**SUPPLIED MATERIAL**.
↓↓↓
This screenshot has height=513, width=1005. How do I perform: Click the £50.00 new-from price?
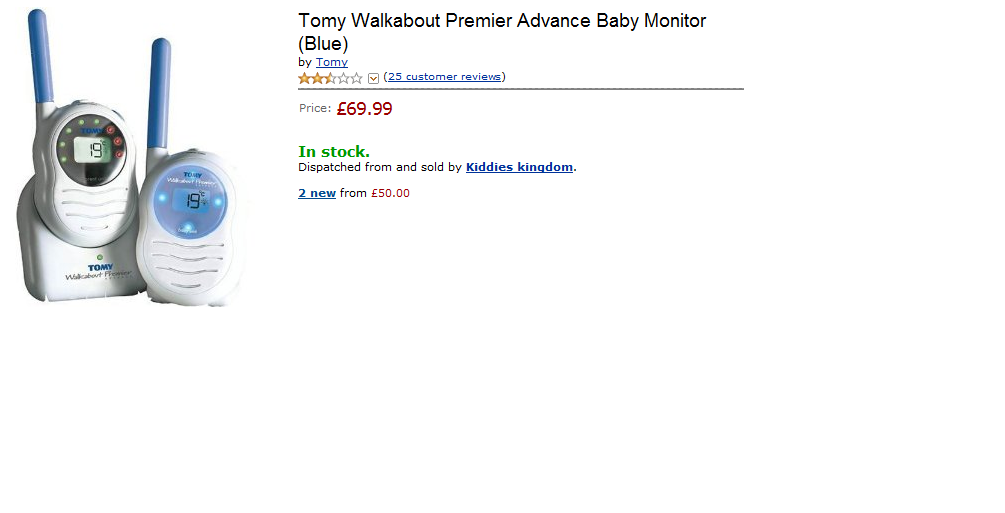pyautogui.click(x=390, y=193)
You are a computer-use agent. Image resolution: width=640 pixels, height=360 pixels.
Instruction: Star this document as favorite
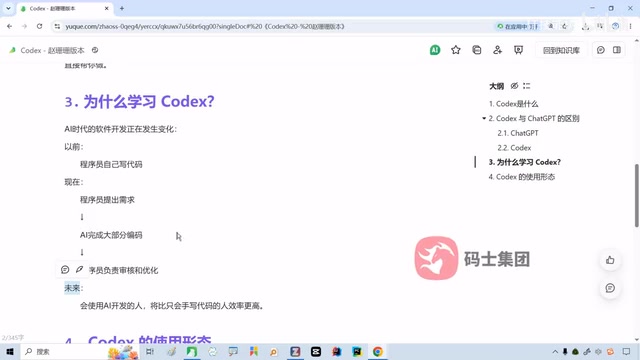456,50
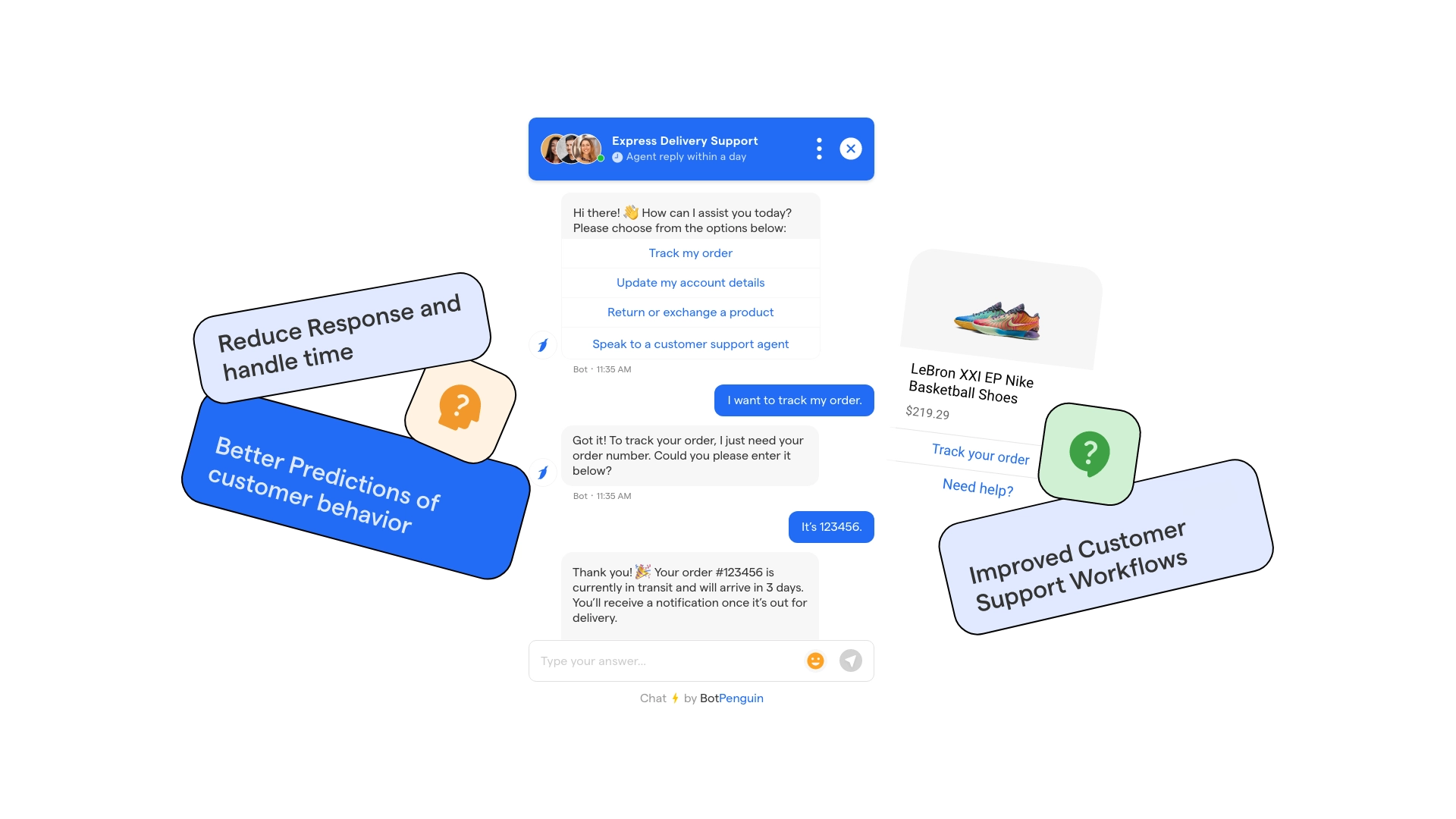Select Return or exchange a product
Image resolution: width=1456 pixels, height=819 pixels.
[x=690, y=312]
↑↑↑
↓↓↓
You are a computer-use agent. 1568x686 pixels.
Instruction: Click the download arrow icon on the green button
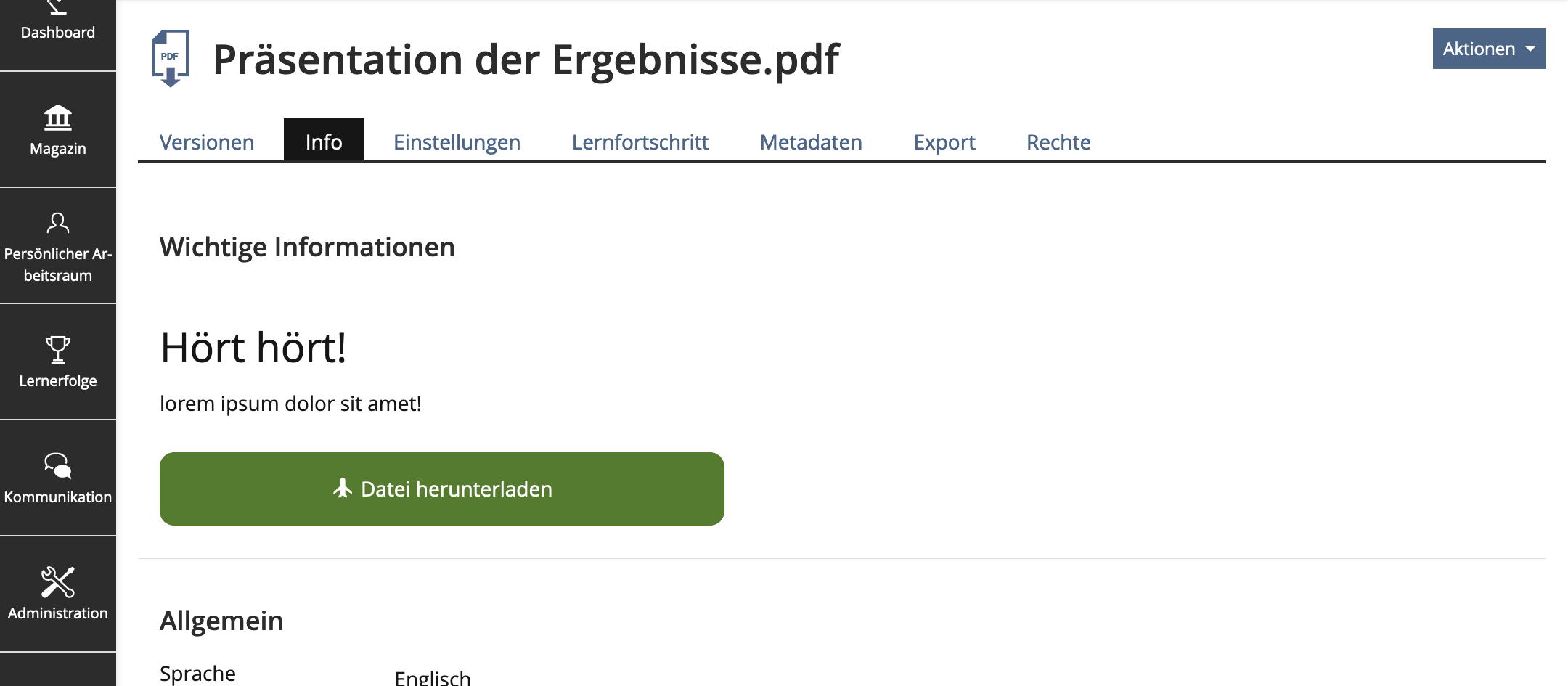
↑↑↑
↓↓↓
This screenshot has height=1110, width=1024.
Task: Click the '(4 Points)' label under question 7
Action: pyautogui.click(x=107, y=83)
↑↑↑
Wherever a line in the records above includes "agent", count it, then give the total and nothing besides.

**WRITTEN SOLUTION**. 2